Thelymitra purpurata, commonly called wallum sun orchid, is a species of orchid that is endemic to eastern Australia. It has up to ten purplish flowers with long, finger-like glands on the top of the column and flowers earlier in the season than most other thelymitras.

==Description==
Thelymitra purpurata is a tuberous, perennial herb with a single ribbed, linear to lance-shaped leaf 100-250 mm long and 2-4 mm wide. Between two and ten bluish purple flowers without spots, 20-25 mm wide are borne on a flowering stem 150-350 mm tall.

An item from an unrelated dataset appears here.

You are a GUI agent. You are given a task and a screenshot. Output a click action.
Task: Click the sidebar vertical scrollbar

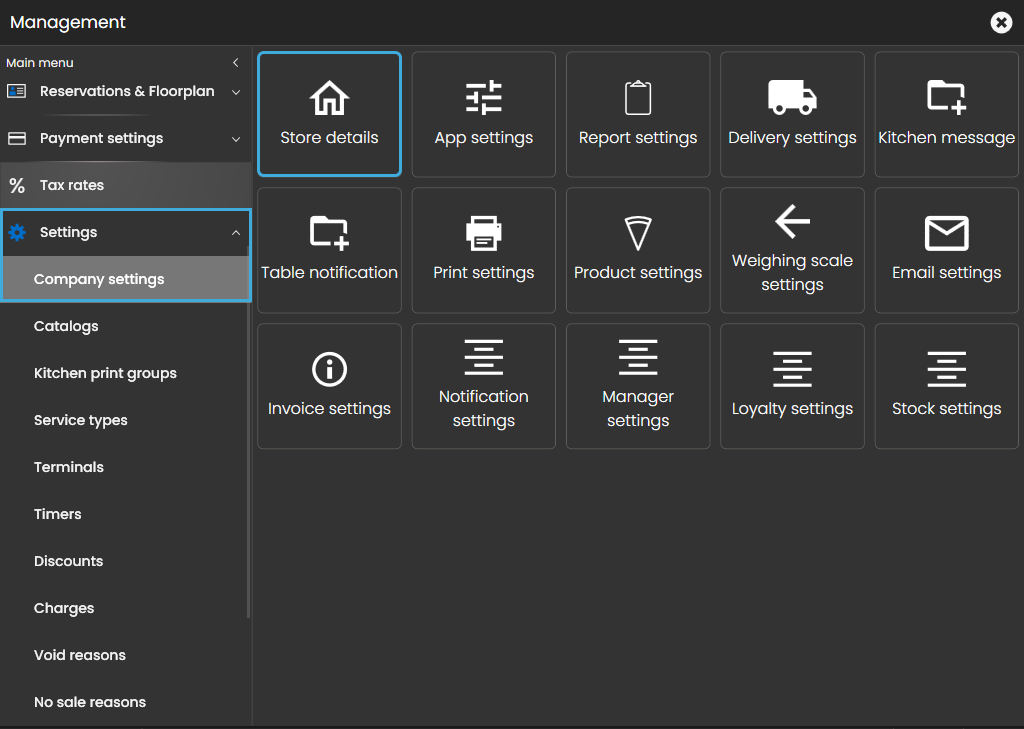248,450
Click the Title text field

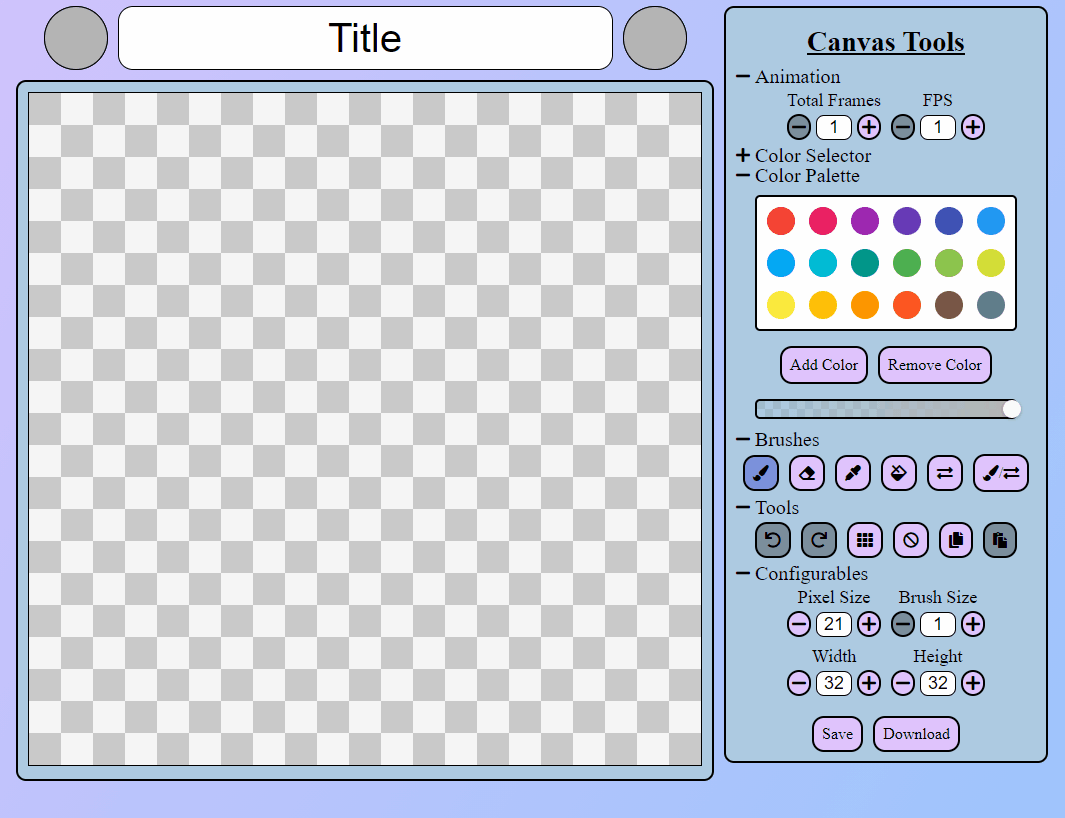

The sepals and petals are 12-17 mm long and 5-8 mm wide. The column is bluish to pinkish, 4.5-5.5 mm long and 2.5-3 mm wide. The lobe on the top of the anther is short, yellow with a dark blue band and with many finger-like calli. The side lobes have dense, mop-like tufts of white hairs. The flowers are insect-pollinated, open on sunny days and often have the petals and sepals turned backwards. Flowering occurs from July to September.

==Taxonomy and naming==
Thelymitra purpurata was first formally described in 1945 by Herman Rupp from a specimen collected in Brunswick Heads by Fred Fordham and the description was published in Proceedings of the Linnean Society of New South Wales. The specific epithet (purpurata) is a Latin word meaning "purple".

==Distribution and habitat==
Wallum sun orchid is common in heath in coastal Queensland south of Fraser Island to Myall Lakes in New South Wales.